# Stored records

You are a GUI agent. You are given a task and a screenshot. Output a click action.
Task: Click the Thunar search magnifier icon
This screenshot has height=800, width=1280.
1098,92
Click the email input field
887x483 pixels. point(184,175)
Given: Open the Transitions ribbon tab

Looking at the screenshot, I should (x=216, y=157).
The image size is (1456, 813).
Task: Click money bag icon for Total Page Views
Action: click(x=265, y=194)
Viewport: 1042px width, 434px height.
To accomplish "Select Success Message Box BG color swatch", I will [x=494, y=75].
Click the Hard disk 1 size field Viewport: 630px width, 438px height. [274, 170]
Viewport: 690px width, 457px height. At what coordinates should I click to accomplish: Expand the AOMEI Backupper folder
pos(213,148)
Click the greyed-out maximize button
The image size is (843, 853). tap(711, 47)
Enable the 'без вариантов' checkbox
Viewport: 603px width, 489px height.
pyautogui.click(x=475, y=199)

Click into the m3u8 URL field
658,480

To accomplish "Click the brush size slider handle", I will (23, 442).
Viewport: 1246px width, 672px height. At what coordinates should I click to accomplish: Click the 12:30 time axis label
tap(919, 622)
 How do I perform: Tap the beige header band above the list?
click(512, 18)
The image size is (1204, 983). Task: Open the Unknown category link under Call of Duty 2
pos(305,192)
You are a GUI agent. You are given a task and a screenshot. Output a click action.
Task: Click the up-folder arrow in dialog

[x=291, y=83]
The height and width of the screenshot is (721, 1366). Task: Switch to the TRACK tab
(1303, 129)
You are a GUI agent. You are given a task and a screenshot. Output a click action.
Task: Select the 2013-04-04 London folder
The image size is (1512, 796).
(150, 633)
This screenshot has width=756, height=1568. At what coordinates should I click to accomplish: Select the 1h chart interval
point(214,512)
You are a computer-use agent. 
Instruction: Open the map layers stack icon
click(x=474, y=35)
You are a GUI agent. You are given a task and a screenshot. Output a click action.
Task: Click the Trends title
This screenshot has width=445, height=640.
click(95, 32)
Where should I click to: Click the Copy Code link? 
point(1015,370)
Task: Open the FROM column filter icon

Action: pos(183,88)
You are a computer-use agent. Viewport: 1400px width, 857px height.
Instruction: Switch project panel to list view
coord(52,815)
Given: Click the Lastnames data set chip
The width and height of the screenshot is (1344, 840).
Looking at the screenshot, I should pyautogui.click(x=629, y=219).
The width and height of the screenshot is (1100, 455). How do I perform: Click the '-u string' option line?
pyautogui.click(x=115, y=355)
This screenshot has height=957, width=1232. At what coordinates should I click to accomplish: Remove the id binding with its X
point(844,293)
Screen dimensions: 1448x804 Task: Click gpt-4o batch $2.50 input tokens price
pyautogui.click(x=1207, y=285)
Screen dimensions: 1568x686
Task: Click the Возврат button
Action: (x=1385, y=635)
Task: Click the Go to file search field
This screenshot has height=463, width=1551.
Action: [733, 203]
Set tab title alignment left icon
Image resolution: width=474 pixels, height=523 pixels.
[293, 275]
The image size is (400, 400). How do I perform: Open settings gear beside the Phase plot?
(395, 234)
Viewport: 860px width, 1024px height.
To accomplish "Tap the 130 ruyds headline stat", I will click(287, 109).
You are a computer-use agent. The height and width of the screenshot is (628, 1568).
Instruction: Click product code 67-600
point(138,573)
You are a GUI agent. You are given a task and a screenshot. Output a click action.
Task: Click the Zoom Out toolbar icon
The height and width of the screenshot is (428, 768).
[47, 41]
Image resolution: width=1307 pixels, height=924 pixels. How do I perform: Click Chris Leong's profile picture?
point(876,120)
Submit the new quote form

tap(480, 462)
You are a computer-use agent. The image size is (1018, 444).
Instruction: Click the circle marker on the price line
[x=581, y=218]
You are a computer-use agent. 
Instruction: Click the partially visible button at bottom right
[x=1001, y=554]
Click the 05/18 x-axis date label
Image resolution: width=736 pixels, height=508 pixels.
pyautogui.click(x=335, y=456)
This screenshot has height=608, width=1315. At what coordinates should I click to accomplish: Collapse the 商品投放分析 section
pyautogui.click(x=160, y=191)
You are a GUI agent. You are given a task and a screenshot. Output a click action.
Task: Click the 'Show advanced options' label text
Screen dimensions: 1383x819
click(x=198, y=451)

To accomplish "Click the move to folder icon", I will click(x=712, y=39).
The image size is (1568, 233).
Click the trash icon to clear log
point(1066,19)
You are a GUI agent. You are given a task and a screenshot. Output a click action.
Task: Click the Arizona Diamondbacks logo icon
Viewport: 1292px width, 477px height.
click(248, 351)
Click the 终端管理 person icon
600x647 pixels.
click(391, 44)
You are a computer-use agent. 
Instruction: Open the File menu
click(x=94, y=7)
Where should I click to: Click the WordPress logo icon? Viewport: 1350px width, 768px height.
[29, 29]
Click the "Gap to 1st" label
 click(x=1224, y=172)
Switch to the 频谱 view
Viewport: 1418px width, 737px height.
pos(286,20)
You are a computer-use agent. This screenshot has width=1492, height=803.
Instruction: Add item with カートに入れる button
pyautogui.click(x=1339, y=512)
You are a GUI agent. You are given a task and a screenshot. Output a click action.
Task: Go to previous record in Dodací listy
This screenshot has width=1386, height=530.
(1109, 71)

# TASK REQUIREMENTS
Tally the lines above that contain the string "with", treating uppercase and lowercase as different. What number do you get? Give the number alone.

# SOLUTION TO THE EXERCISE
2